When it comes the the most effective career scorers the most represented era is that of the 1980’s, which should come as no surprise based on what we saw in the previous sections. Overall, Craig Simpson ranks as the most effective scorer with an estimated S% of 21.1%, while Charlie Simmer (20.6%) and Mike Bossy (20.3%) round out the top three. Notable omissions in this subset is Camille Henry (rank 5 with an estimate of 19.0%) and Sergei Makarov (rank 7 with an estimate of 18.7%). For some of the most prolific goal-scorers in NHL history the ranks are Wayne Gretzky (26$^\text{th}$), Mario Lemieux (8$^\text{th}$), Jaromir Jagr (297$^\text{th}$), Brett Hull (120$^\text{th}$), and Alexander Ovechkin (436$^\text{th}$). Among defenders the most effective career scorer is Denis Potvin, although he only ranks 2670$^\text{th}$.

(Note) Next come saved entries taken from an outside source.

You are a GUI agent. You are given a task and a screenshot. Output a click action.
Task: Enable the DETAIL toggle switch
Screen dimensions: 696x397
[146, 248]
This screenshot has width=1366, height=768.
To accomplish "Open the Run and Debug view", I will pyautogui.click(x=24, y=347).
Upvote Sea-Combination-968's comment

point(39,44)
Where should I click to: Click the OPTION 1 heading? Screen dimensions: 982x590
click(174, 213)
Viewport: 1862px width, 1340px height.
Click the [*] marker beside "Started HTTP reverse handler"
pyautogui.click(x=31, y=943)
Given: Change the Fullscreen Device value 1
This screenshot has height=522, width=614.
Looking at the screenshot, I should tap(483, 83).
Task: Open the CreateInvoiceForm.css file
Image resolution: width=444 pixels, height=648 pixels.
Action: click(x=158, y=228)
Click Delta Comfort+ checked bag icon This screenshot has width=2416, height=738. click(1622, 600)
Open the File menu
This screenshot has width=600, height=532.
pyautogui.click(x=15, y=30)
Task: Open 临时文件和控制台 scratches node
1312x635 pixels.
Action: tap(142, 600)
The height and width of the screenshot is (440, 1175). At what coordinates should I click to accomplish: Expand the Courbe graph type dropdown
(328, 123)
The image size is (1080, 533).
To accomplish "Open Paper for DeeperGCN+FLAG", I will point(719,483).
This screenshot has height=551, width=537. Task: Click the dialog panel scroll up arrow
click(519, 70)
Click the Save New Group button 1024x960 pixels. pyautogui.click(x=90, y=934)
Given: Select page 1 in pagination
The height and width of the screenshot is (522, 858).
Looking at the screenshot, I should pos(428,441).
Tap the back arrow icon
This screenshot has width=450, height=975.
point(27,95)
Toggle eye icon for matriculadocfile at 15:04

Most effective single-season scorer

For efficiency reasons a minimum threshold of 150 single-season shots has been imposed to be included in the table. For the full table see here.

Focusing on single-season numbers instead, we again see some familiar players from the career scoring results. However, this time the top players tend to belong to the Edmonton Oilers in the mid 1980’s, a team lead by Wayne Gretzky to four Stanley cups. Gretzky also had the second and third most effective scoring seasons in NHL history, trailing only Mario Lemieux’s 1988-1989 campaign. Beside Gretzky, we also find his teammates Jari Kurri and Craig Simpson. Yet again we can also see that the 1980’s is the era with highest estimated shooting percentages, although some players break this dominance. For instance, William Karlsson’s 2017-2018 season ranks 22$^\text{nd}$, the 1971-1972 campaign of Jean Ratelle ranking 17$^\text{th}$, Johnny Bucyk’s 1970-1971 season ranks 20$^\text{th}$, and the 2011-2012 season of Steven Stampkos ranks 25$^\text{th}$. In addition, Camille Henry’s 1962-1963 season has rank 14 although he took 139 and thus is not shown in this table. Among defenders, Paul Coffey and Bobby Orr share the top five most effective scoring seasons among themselves, with Coffey at rank 1 and 3, while Orr takes 2, 4, and 5. Their overall ranks are however quite low, the highest being 16585$^\text{th}$.

Acknowledgements

This post draws inspiration from the work by David Robinson and his book “Introduction to Empirical Bayes: Examples from Baseball Statistics”.

References

[1] Jensen, S. T., McShane, B. B., & Wyner, A. J. (2009). Hierarchical Bayesian modeling of hitting performance in baseball. Bayesian Analysis, 4(4), 631-652.

[2] Albert, J., & Birnbaum, P. (2009). Comment on Article by Jensen et al. Bayesian Analysis, 4(4), 653-660.

[3] Liu, S., Kuppens, P., & Bringmann, L. (2021). On the use of empirical Bayes estimates as measures of individual traits. Assessment, 28(3), 845-857.

[4] Scott, J. G., & Berger, J. O. (2010). Bayes and empirical-Bayes multiplicity adjustment in the variable-selection problem. The Annals of Statistics, 2587-2619.

[5] Robinson, D. (2017). Introduction to Empirical Bayes: Examples from Baseball Statistics. E-book.

  1. In order for a probability distribution to be valid it needs to satisfy two requirements: the probability for each value in its support need to be bounded between 0 and 1, and the sum of all probabilities must equal 1. Specifically, we have $\Pr(a \leq X \leq b) = \int_{a}^{b} f_X(x) dx$ with $f_X$ as a non-negative Lebesgue-integrable function. When integrating this we obtain the value 1. 

  2. In many cases, the integral in the denominator is intractable or in general computationally expensive. As such, to make computations much faster or even feasible, we use the proportionality property to obtain a result and perform inference. Do note however, that in some cases the normalizing constant is required as it is what ensures that we have a valid probability distribution. 

  3. In reality, this is not entire true as rebounded shots are dependent on a previous shot being taken, as well as tip-ins amongst other things. However, this assumption simplifies computation a great deal and will be treated as reasonable throughout this post. 

  4. Coefficient is the value that describes the relationship between a variable and the target.